• EXERCISE 1:
Answer these questions using the litigation funding article.
(a) In what year was the last large inflation peak?
(b) According to Law Fuel, what award could the cladding case against Carter Holt Harvey have ended in?
(c) Roughly what share of new cases funded by LexShares are sourced using its AI software?
• EXERCISE 2:
Carry on the litigation funding article from the point where it stops.

• PAGE EXTRACT:
━━━

Is post-pandemic global inflation a certainty? Probably not. But it’s worth noting that pandemic alleviation spending, quantitative easing by the Fed, and a sizable budget deficit are creating similar conditions to the last large inflation peak—way back in 1947. There are other factors to consider, some of which are difficult to predict. Consumers are excited to spend, travel, and do all of the things the pandemic prevented them from doing. What does that mean for litigation funding? Exton Advisors suggests that we could be looking at a sweeping change in global investing. As the world economy readjusts after COVID, investors may become intensely risk-averse. As interest rates rise and liquidity becomes scarce, capital invested into third-party legal funding could drastically reduce. A dramatic rise in litigation is expected as COVID winds down and businesses reckon with insolvencies. But as liquidity shrinks, funders with the most available cash on hand for deployment may emerge big winners. At the same time, big cases with the potential for massive awards may diminish, shrinking the pool of potentially profitable cases. If inflation continues and borrowing rates stay high, legal funding can come to the rescue of corporates that need to monetize illiquid assets without waiting years for a complicated case to reach its conclusion. As always, litigation funding is poised to adapt to the needs of the modern world.

Cladding Class Action Halts as Litigation Funder Withdraws

A sizable class action against Carter Holt Harvey ended abruptly when offshore third-party funders voided the funding arrangement for unspecified reasons. Law Fuel details that the case, which revolved around faulty cladding materials, could have ended in an award of $40 million or more. As of now, Carter Holt Harvey is seeking costs, and has made no offer to those impacted. New Zealand’s Ministry of Education sought compensation upwards of $1 billion over defective materials in more than 800 public schools. The case settled—terms of which were undisclosed. While the case was not thrown out, Justice Matthew Downs determined that Adina Thorn made several misleading statements about potential award size. We will keep an eye on this case and continue to report on it as it develops. 

LexShares Seeks Investors for Legal Finance Fund

Having closed its $25 million LexShares Marketplace Fund in January of 2018, LexShares’ second fund—targeted at $100 million, is well underway. Crunchbase recently spoke to Jay Greenberg, founder and CEO of LexShares. Greenberg described the value and adaptability of litigation finance, explaining that meritorious cases can be pursued even when plaintiffs lack the resources to fund them. LexShares uses innovative technology to source cases. A single piece of software curates cases for the company—roughly ¾ of all new cases funded by LexShares are sourced using this AI software. Not surprisingly, LexShares and other legal funders have seen a spike in demand from businesses seeking to monetize pending litigation, or open cases without decimating balance sheets. It will be interesting to keep an eye on LexShares' unique approach as the litigation funding market continues to heat up. 

Should Litigation Funding Agreements Always be Discoverable?

━━━

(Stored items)

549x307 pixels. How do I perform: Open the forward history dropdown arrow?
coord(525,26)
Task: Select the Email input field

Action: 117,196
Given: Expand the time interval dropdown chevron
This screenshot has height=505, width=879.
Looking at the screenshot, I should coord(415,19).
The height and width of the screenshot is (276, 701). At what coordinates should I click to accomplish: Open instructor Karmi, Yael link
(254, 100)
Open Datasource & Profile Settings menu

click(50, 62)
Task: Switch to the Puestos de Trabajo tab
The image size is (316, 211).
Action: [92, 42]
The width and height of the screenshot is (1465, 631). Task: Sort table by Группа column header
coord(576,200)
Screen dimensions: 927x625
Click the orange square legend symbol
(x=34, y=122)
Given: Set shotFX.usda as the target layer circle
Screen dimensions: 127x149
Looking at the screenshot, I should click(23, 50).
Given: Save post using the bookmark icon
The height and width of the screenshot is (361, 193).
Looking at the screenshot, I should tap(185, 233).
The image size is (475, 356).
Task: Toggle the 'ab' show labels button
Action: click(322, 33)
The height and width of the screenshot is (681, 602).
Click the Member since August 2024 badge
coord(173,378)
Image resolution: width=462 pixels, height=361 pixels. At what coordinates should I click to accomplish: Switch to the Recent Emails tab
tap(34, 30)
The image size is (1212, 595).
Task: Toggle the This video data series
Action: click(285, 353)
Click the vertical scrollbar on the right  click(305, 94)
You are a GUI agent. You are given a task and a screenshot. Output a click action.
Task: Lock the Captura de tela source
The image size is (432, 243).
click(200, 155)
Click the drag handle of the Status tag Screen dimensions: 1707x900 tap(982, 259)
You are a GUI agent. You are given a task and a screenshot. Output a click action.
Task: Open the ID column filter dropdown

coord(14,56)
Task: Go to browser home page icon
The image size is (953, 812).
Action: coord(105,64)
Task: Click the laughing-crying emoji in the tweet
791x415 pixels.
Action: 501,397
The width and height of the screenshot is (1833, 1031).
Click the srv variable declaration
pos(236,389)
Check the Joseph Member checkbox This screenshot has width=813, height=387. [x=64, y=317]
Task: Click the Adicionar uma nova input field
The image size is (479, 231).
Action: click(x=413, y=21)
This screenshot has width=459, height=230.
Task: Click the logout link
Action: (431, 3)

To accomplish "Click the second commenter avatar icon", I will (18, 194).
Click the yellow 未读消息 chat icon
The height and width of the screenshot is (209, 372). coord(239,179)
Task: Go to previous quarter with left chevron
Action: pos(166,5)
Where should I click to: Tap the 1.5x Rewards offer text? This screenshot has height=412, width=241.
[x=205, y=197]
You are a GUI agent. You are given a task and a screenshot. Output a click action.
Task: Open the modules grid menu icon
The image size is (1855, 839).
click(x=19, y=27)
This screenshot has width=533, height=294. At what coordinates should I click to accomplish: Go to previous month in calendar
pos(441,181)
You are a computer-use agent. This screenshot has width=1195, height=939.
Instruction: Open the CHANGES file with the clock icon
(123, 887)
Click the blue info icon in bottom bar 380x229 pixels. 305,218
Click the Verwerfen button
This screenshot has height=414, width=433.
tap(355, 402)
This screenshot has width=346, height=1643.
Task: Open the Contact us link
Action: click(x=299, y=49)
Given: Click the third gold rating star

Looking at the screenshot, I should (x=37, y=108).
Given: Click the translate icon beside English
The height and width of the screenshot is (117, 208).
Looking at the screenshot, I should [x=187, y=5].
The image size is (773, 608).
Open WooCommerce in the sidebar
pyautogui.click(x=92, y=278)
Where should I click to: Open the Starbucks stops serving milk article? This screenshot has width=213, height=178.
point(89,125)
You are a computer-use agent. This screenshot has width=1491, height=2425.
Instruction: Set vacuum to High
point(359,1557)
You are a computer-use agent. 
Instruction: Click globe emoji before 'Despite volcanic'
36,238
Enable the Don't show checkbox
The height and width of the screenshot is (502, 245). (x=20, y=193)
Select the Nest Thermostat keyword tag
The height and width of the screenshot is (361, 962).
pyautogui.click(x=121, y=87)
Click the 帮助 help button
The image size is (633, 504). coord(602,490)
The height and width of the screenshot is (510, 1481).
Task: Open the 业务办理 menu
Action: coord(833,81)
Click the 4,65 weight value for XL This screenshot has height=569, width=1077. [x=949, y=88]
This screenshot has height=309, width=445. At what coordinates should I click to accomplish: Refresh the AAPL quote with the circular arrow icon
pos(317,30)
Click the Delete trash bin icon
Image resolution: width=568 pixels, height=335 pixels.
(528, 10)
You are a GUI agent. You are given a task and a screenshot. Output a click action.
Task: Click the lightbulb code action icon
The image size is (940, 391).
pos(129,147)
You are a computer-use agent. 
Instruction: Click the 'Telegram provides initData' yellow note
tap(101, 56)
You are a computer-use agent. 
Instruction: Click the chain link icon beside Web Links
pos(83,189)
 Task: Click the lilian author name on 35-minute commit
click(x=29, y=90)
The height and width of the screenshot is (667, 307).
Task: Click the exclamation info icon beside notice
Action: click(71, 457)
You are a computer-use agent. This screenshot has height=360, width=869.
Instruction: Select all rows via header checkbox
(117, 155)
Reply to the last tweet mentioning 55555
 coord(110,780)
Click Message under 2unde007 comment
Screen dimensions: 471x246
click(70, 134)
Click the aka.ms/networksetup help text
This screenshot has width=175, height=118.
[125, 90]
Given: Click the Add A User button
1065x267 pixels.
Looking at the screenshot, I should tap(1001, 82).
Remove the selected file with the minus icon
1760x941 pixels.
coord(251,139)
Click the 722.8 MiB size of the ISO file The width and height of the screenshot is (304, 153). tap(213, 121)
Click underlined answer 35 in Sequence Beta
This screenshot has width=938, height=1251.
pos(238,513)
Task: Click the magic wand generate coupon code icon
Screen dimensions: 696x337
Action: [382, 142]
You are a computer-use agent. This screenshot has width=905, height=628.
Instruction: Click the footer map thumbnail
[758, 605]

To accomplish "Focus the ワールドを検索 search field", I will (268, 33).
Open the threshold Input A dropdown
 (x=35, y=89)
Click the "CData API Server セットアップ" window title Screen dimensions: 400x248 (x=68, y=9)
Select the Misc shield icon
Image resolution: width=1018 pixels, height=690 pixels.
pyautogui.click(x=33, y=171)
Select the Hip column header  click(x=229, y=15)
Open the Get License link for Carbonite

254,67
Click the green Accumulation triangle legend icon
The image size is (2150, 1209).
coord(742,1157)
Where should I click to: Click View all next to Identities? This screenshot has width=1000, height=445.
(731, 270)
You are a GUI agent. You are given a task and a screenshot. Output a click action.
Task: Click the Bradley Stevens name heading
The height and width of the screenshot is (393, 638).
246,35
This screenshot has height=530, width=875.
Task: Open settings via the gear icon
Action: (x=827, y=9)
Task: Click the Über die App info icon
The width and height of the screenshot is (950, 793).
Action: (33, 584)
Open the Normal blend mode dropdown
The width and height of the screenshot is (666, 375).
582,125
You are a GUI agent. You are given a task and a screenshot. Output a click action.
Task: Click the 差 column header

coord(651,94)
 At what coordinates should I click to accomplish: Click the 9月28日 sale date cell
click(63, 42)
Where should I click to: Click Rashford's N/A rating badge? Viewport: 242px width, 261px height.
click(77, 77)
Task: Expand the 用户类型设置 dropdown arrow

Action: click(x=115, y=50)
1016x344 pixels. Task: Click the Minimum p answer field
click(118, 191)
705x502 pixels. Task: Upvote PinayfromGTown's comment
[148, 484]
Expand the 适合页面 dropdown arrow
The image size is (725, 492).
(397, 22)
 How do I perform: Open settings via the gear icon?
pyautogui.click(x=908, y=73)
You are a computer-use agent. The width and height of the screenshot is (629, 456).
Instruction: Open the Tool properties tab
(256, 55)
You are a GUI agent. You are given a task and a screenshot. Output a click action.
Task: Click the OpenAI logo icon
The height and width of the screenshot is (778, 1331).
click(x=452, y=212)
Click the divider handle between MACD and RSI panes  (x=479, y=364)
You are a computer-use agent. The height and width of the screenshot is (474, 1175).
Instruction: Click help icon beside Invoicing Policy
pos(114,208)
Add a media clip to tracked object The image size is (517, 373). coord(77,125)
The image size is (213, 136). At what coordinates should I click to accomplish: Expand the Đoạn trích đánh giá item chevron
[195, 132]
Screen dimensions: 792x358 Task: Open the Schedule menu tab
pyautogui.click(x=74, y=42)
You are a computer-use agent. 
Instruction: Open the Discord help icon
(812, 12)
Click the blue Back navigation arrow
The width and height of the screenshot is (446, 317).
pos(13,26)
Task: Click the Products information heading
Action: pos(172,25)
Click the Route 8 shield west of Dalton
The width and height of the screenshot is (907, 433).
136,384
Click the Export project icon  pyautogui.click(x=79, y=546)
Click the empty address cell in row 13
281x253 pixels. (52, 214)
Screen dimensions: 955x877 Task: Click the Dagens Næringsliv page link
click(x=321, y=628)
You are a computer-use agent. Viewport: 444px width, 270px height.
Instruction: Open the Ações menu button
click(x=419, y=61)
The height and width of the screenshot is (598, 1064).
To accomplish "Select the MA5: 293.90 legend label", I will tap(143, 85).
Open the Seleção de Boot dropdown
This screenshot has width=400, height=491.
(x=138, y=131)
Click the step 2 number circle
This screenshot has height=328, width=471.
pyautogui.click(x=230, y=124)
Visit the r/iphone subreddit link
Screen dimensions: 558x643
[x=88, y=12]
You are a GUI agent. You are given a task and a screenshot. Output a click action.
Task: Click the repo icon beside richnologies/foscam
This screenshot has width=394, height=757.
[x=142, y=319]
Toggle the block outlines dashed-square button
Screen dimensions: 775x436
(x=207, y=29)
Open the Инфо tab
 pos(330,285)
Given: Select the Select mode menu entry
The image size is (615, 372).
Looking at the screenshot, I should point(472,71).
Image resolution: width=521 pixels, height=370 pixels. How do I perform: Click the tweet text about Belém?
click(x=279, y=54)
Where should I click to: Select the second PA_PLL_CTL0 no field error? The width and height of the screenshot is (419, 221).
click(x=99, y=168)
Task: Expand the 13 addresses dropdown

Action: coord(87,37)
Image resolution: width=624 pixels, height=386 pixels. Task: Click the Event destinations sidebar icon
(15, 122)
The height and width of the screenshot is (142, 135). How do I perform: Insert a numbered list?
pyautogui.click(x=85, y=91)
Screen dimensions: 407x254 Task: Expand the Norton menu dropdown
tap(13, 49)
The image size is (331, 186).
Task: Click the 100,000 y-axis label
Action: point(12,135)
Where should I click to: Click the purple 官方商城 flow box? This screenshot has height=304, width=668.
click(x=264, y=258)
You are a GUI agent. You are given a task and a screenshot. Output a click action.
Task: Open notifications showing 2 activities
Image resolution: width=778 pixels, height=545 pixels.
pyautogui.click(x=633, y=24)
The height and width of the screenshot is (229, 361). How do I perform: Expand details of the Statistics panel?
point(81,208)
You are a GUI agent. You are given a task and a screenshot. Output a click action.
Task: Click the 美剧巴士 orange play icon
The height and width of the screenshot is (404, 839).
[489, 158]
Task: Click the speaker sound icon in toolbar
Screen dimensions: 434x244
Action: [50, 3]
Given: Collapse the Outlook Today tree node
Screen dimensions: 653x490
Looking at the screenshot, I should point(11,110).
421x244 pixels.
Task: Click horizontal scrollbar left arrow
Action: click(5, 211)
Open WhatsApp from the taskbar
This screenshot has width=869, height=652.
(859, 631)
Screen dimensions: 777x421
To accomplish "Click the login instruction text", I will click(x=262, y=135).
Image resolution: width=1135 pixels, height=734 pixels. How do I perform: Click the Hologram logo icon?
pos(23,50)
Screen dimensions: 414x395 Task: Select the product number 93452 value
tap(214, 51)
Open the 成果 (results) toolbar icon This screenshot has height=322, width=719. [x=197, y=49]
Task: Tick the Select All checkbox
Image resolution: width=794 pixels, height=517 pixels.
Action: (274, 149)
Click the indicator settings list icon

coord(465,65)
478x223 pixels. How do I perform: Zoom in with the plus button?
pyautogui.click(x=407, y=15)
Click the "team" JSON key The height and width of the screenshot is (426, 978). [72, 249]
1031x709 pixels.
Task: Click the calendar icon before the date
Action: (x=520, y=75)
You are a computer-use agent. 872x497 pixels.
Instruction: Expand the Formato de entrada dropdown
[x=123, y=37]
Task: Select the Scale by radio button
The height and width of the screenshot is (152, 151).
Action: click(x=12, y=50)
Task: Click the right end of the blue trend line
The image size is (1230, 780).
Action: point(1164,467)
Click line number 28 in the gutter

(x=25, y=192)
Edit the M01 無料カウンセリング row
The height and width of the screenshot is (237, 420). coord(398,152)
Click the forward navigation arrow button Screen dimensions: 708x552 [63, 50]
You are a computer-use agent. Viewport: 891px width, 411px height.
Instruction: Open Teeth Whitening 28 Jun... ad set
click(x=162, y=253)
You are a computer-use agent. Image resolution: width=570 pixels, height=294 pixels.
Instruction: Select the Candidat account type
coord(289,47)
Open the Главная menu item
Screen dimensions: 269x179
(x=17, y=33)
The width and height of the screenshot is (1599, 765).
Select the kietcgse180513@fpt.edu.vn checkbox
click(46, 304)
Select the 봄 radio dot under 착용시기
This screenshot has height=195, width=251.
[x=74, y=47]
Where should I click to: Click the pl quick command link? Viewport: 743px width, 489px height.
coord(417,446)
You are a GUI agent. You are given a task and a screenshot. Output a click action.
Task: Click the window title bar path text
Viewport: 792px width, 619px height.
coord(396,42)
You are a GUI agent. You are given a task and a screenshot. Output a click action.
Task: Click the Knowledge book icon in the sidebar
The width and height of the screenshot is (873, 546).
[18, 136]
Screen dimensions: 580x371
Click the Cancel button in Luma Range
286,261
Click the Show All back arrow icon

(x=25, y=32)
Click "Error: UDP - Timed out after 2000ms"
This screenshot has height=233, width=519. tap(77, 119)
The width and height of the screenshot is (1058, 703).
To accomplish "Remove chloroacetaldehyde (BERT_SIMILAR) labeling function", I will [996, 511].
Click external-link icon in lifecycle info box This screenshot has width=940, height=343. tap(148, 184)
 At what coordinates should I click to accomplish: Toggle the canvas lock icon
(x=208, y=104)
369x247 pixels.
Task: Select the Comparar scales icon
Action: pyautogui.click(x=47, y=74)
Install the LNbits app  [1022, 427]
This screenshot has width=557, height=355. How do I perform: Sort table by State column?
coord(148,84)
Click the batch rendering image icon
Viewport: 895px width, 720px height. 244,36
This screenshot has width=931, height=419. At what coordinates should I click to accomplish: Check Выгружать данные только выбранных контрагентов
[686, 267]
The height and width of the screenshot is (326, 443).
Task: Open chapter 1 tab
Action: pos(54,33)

━━━

• WRITTEN ANSWER 1:
(a) 1947
(b) $40 million or more
(c) About three quarters (¾)

• WRITTEN ANSWER 2:
Do both sides of a case need to know when third parties have an interest in the outcome of their case? David Levitt of Hinshaw & Culbertson says yes. He has proposed changing the rules in the District of New Jersey to require plaintiffs and defendants alike to disclose information about TPLF agreements. Bloomberg Law explains that the District Court of New Jersey is considering implementing a rule requiring that TPLF agreements be discoverable. Notably, the local rule would allow plaintiffs to self-describe their own agreements. Specifically, the rule would require disclosure of information about funding for attorney fees and expenses. Also, it requires disclosing specifics of any contingent financial arrangements based on any award or settlement amount, or any non-monetary result. Levitt suggests that this proposed local rule doesn’t address mutual discoverability fully enough. He believes that all jurisdictions should mandate the discovery of TPLF agreements. Self-description of funding agreements by plaintiffs may also prove to be inadequate, according to Levitt. He cites the fact that insurance disclosures require producing actual documents for discovery, rather than a vague description. It’s been asserted that like insurance agreements, TPLF agreements don’t have to be relevant to be discoverable. Yet some, including Levitt, have suggested that third-party funders increasingly exert influence over the cases they fund. Although Levitt did not cite any evidence to back up his claim, he maintains that strong public policy should provide both sides of a legal dispute access to comparable information about the other parties, so attorneys will know when non-parties are influencing a legal case based on their own financial interests. Clearly, the disclosure debate around third party legal funding isn't abating any time soon.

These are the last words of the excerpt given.